# Anyone ever distressed a toilet?



## Cole&Jacksdad (Jan 20, 2011)

I need a toilet distressed. Any techniques?


----------



## RoxyBlue (Oct 6, 2008)

One of my co-workers regularly distresses the toilet at work, but it might not be what you have in mind...

Joiseygal probably will have some good suggestions. She does a toilet room in her haunt.


----------



## fontgeek (Jul 24, 2006)

uh.....
Cole&JacksDad, exactly what kind of "Distressing" are we talking about?


----------



## dead hawk (Jun 5, 2012)

I think brown shoe polish will work wonderfully for giving it a "rusted" kind of look, just look at dirty toilets for inspiration, brown paint, some gray paint, and if you want to put some blood on it even (red paint or shoe polish) you can crack it delicately with a hammer too.


----------



## Troll Wizard (May 3, 2012)

Yeah....but I'm not going to go there!


----------



## Pumpkin5 (Aug 8, 2010)

RoxyBlue said:


> One of my co-workers regularly distresses the toilet at work, but it might not be what you have in mind....
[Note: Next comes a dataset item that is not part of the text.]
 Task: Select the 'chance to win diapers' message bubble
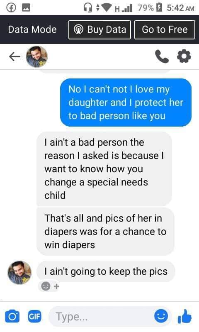(105, 232)

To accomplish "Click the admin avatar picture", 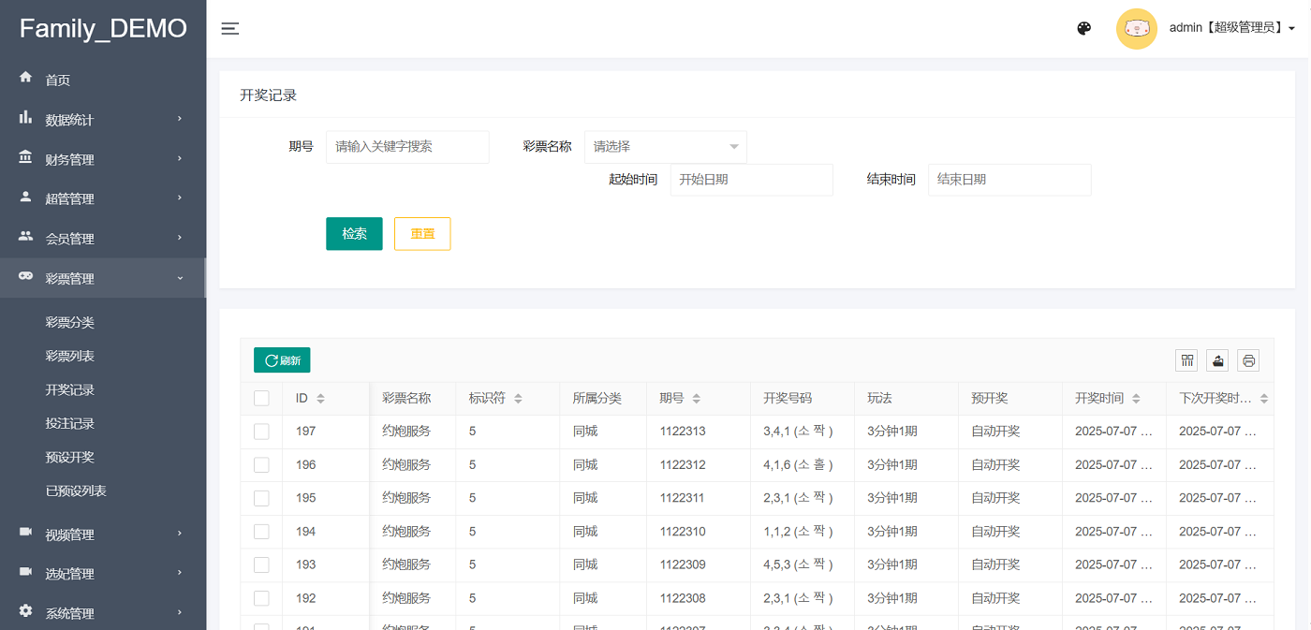I will point(1136,28).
:jol:That was my first thought too Roxy!


----------



## Lord Homicide (May 11, 2012)

No but I'd make a real muddy solution (more on the dirt side) then dump it (no pun intended) all over the pot. If you want a dirty dilapidated look... This project can look tacky and cheap pretty quick so be careful!


----------



## Lord Homicide (May 11, 2012)

Also, keep in mind that water will ruin anything over time. Stain the flush passage outlets down to a ring around the bowl where the water would have been sitting for a long time


----------



## Cole&Jacksdad (Jan 20, 2011)

fontgeek said:


> uh.....
> Cole&JacksDad, exactly what kind of "Distressing" are we talking about?
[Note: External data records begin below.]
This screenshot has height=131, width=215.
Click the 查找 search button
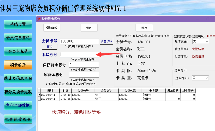point(50,47)
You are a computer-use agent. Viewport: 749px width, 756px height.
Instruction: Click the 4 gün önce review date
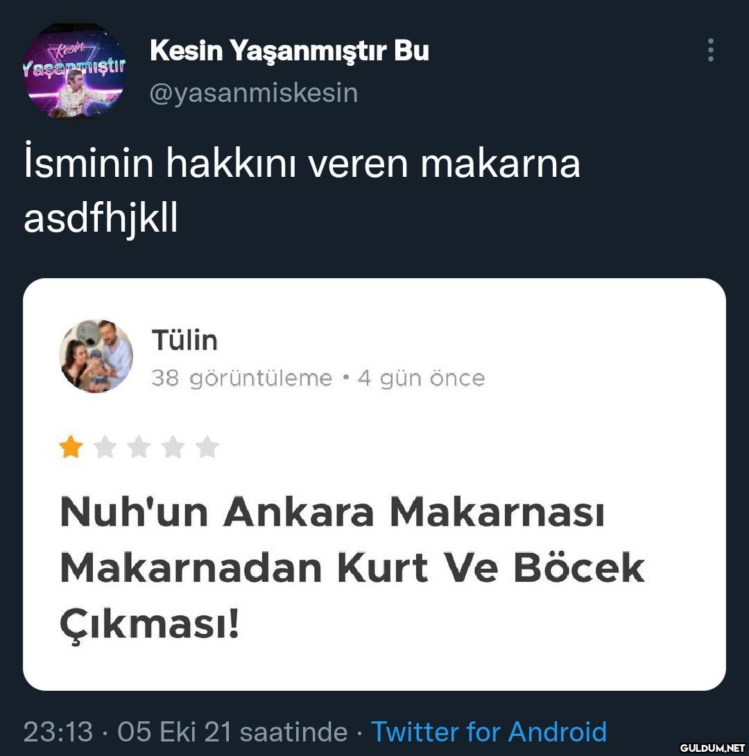click(x=421, y=378)
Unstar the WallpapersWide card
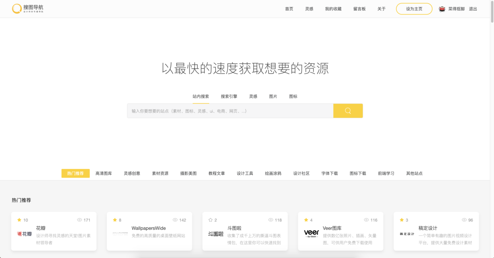Viewport: 494px width, 258px height. [x=115, y=220]
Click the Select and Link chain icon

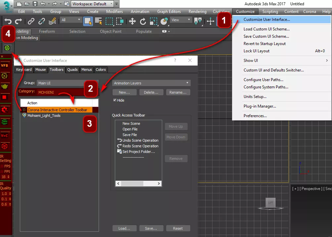click(31, 21)
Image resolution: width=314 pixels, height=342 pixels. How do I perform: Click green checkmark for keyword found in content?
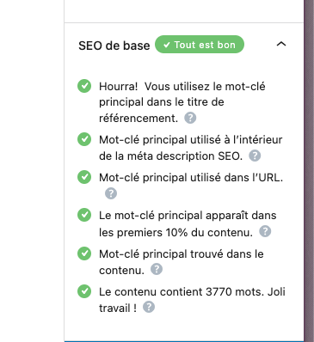coord(84,253)
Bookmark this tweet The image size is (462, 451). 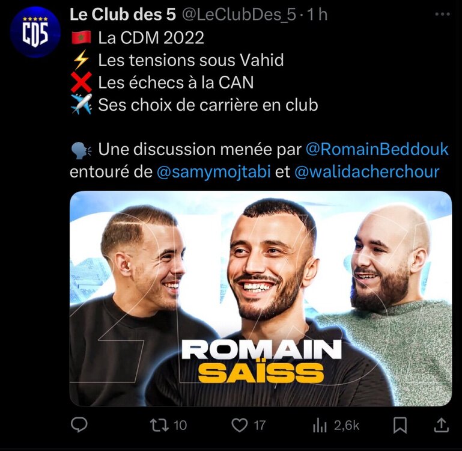click(x=400, y=425)
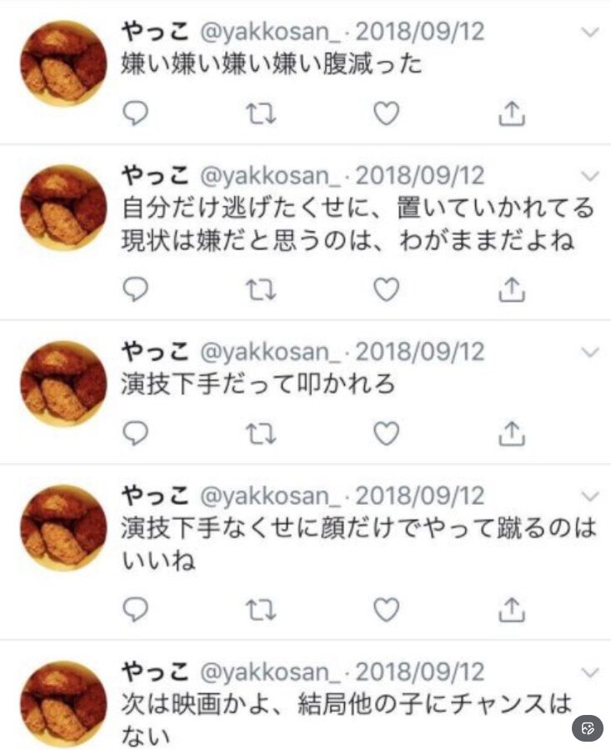611x750 pixels.
Task: Share the 演技下手だって叩かれろ tweet
Action: (512, 433)
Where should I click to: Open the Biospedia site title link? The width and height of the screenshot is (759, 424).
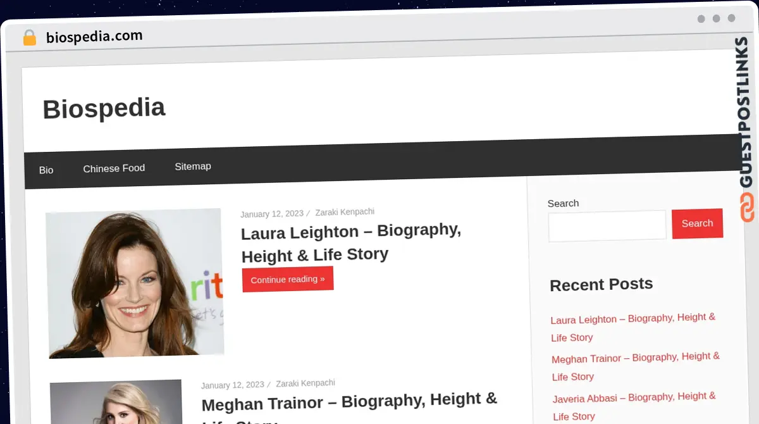pos(104,109)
I want it to look like it has never been clean. No crap though.


----------



## Cole&Jacksdad (Jan 20, 2011)

dead hawk said:


> i think brown shoe polish will work wonderfully for giving it a "rusted" kind of look, just look at dirty toilets for inspiration, brown paint, some gray paint, and if you want to put some blood on it even (red paint or shoe polish) you can crack it delicately with a hammer too.


:d


----------



## Cole&Jacksdad (Jan 20, 2011)

lord homicide said:


> no but i'd make a real muddy solution (more on the dirt side) then dump it (no pun intended) all over the pot. If you want a dirty dilapidated look... This project can look tacky and cheap pretty quick so be careful!


:d


----------



## azscoob (Oct 6, 2010)

is this a display only toilet/ or is this one that is in use the rest of the year?

would hate to have a filthy looking toilet for the rest of its life if it wasnt a prop only.


----------



## azscoob (Oct 6, 2010)

I think attention to the seat itself would add a lot and be easy to do while removed from the throne, that and dirty streaks and hand prints on the outside of the bowl would be pretty gross, and cant forget a rust ring and rust streaks down the inside.


----------



## fontgeek (Jul 24, 2006)

While it may sound like an odd process, I'd make a soapy solution and spray it down with that first, let it dry, and repeat the process, 'til you get the texture you want, then make a solution of truly dirty water and spray it, using light, misting layers, and build up the dirt until you are happy with it. For the interior of the bowl, I think I'd use a red oxide spray paint, and immediately spray that with water so that the paint runs down. You wouldn't want to coat the whole inside, just a ring around the bowl under the rim. You can do a few light mists of the "rust" around the chute/opening at the base of the bowl to help show the build up over time. Once all of that is dry, do the same routine you did on the exterior. You can come back and dry brush it some for added texture if you need to. For the seat, I'd be tempted to either look for an old one you could truly beat up/age, and or use a harsh solvent like acetone or MEK to eat away at the finish before you make it dirty too.
Look at all of the places where things can drip from, especially things like the handle on the flushing mechanism, those areas are more likely to have rust stains running from them, and keep in mind that time and gravity will have things settling/flowing downwards, not horizontally. You can probably find a ton of photos of old/dirty toilets online to use as reference material, and remember, that if this room/scene will be dimly lit that the colors will be perceived more as shades of gray as the scene gets darker and darker.


----------



## goneferal (Sep 8, 2010)

My husband sure has! Ba Dum Cha!


----------



## Dead Things (Apr 4, 2009)

Check out Terror Syndicate www.terrorsyndicate.com Gallery 2006. Very distressed.


----------



## hauntedyards (Mar 24, 2005)

I took this pic at transworld.... very distressing... lol










You can do wonders with spray foam and paint too...


----------



## Rahnefan (May 1, 2009)

Listen to me friend, listen to me. GO TO NETHERWORLD. You will not miss the toilet. You will not forget the toilet. You will not want to touch the toilet.


----------